* Textauszug

Den Aufschlag seines Jubiläums machte das Kindernetzwerk bereits am Freitag, den 15. September 2023 mit seiner Pressekonferenz im Haus der Bundespressekonferenz in Berlin. Hier wurde der aktualisierte „Berliner Appell“ vorgestellt. Dies ist ein politischer Forderungskatalog, der zehn der wichtigsten Handlungsfelder umkreist, die die Politik umsetzen muss, damit der Versorgungalltag von betroffenen Familien verbessert wird: Mangelhafte Versorgung der chronisch kranken Kinder, fehlende kinder- und jugendärztliche Spezialist:innen und zu wenig Kinderbetten in Krankenhäusern, dort fehlendes Fachpersonal sowie überbordende Bürokratie bei immer wiederkehrend zu beschaffenden Kinderarzneien, Heil- und Hilfsmitteln. Die Liste der Versorgungsprobleme für betroffene Familien ist lang. Die Resonanz war sehr gut: Die Pressekonferenz war gut besucht und u.a. das Ärzteblatt hat über die Veranstaltung berichtet, siehe hier:
Am Samstag, den 16. September 2023, führten wir das Symposium zum Thema „Resilienz stärken“ durch. In seinem Festvortrag ging Prof. Dr. med. Dr. h.c. Hubertus von Voß, Ehrenvorsitzender des Kindernetzwerks, auf die Aufgabe der Pädiater:innen ein, beweglich und kreativ in den Diagnosen zu sein, weiterzuforschen, auch unkonventionelle Wege zu gehen, um zu einer Diagnose einer seltenen Erkrankung bei Kindern zu kommen. Dr. Isabella Helmreich erläuterte das Thema des Symposiums „Gemeinsam Krisen bewältigen – Resilienz-Stärkung im Familiensetting“ wissenschaftlich. Dabei ging sie vor allem auf das noch junge Feld „Familien-Resilienz“ ein.
Danach gab es ein Panel mit sehr emotionalen und Mut machenden Berichten aus erster Hand von Betroffenen:
Die Inkluencerin Natalie Dedreux lebt mit Down-Syndrom und hat ein Buch geschrieben. Sie setzt sich für mehr Sichtbarkeit von Menschen mit Behinderung und deren Rechte ein. Das Down-Syndrom dürfe nicht ausradiert werden.
Die Speakerin Sabrina Lorenz beeindruckte durch ihre sehr emotionale Einsicht in ihren Alltag als Schwerkranke. Mit ihrer mutigen Offenheit zeigte sie Resilienz in vielen Bereichen ihres schwierigen Alltags und machte so den Anwesenden viel Mut. Auf ihrem Blog Fragments of Living leistet sie Aufklärungsarbeit, schreibt über Disablity-Empowerment und erreicht so tagtäglich über 23.000 Personen.

* Bereitgestelltes Material
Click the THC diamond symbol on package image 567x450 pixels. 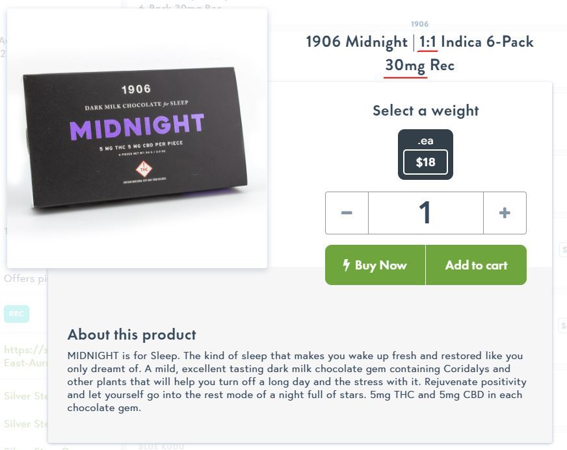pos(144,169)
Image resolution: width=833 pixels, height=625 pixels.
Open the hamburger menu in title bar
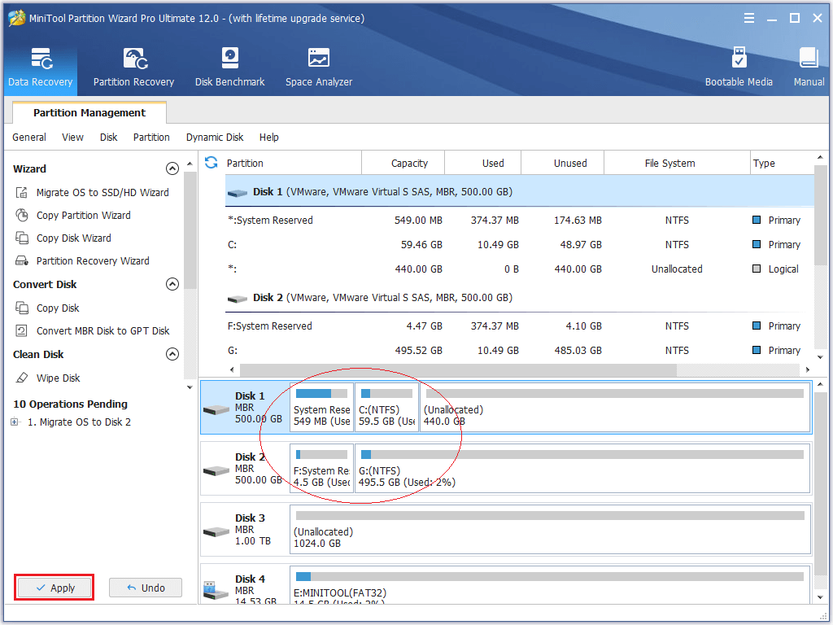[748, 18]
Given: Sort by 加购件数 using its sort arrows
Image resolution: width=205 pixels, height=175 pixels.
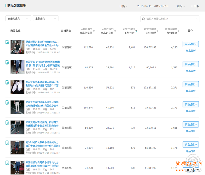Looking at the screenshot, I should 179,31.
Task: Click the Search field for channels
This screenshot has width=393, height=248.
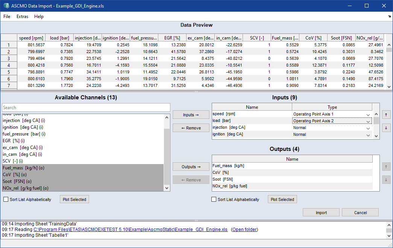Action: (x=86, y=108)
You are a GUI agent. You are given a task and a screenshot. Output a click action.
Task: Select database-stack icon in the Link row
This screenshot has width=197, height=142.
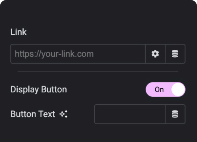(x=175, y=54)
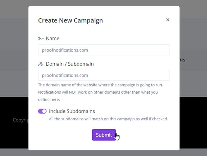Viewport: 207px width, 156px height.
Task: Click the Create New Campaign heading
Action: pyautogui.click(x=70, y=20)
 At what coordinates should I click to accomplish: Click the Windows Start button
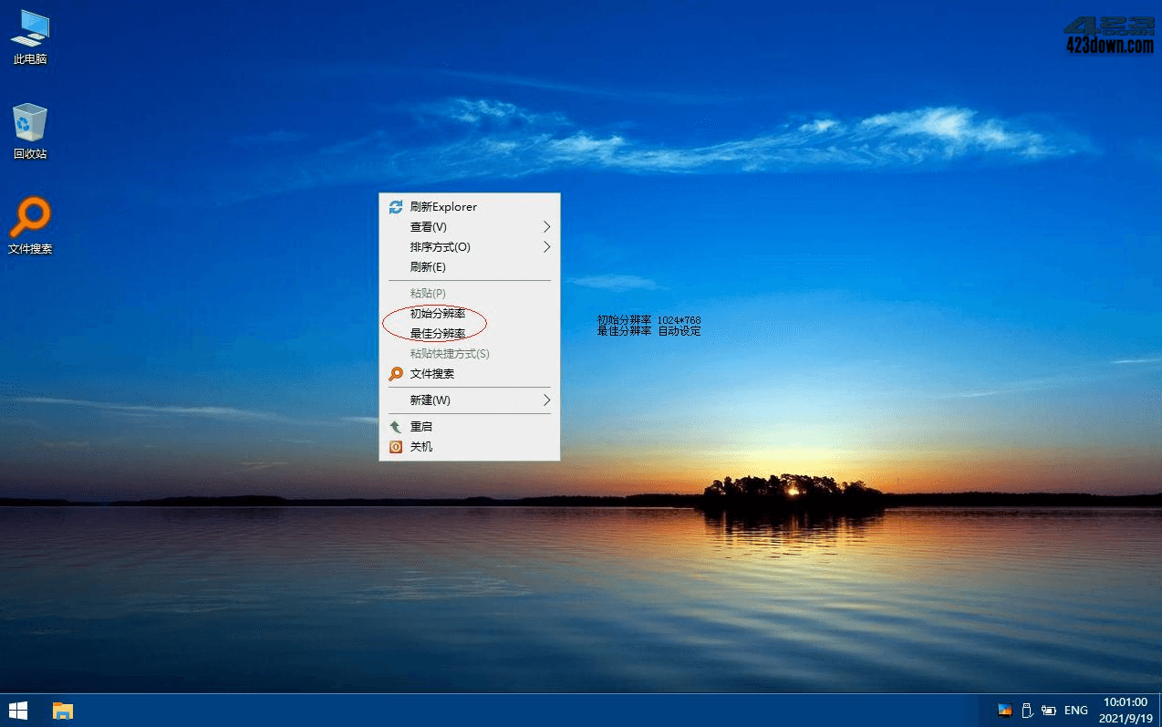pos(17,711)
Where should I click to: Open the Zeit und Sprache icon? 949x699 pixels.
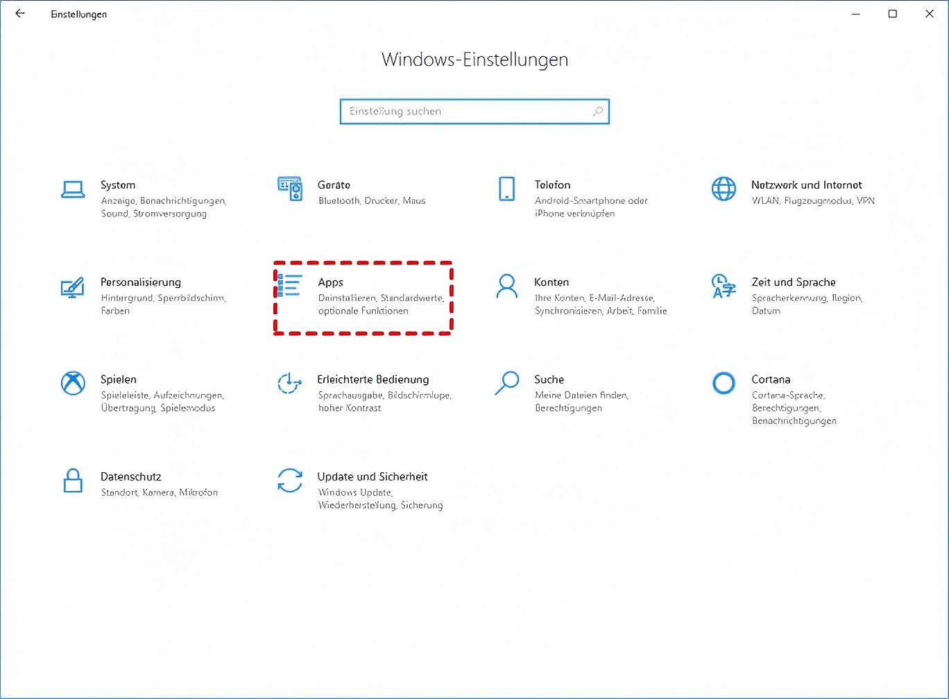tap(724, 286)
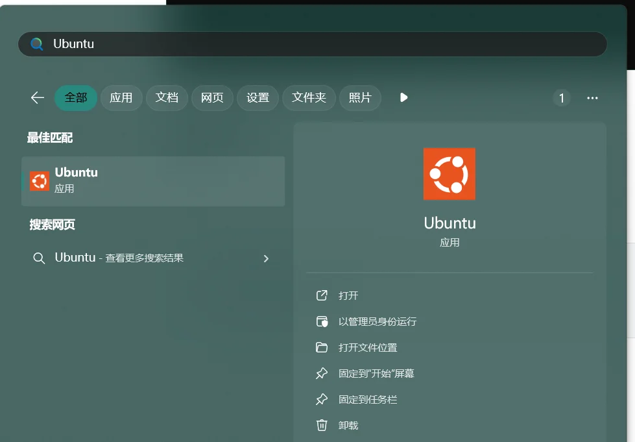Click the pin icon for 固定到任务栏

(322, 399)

==

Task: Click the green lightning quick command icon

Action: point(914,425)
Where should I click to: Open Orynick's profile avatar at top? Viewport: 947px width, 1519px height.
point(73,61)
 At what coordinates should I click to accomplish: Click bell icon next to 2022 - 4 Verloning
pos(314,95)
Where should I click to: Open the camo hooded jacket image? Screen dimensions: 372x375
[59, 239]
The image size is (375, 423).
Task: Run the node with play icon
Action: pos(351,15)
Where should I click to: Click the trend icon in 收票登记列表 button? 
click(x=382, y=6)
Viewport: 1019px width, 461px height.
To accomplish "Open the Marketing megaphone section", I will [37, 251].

* Verständnis prüfen
1/ Überarbeiten Sie im Textauszug den Abschnitt, der mit den Worten „Die Speakerin Sabrina“ beginnt und mit „über 23.000 Personen.“ endet, indem Sie „Speakerin“ durch „Rednerin“ ersetzen.
2/ Führen Sie sämtliche Personen auf, die im Textauszug namentlich genannt werden.
Die Einträge sind hierfür ohne Belang.

* Lösungsübersicht
1/
Die Rednerin Sabrina Lorenz beeindruckte durch ihre sehr emotionale Einsicht in ihren Alltag als Schwerkranke. Mit ihrer mutigen Offenheit zeigte sie Resilienz in vielen Bereichen ihres schwierigen Alltags und machte so den Anwesenden viel Mut. Auf ihrem Blog Fragments of Living leistet sie Aufklärungsarbeit, schreibt über Disablity-Empowerment und erreicht so tagtäglich über 23.000 Personen.

2/
- Prof. Dr. med. Dr. h.c. Hubertus von Voß
- Dr. Isabella Helmreich
- Natalie Dedreux
- Sabrina Lorenz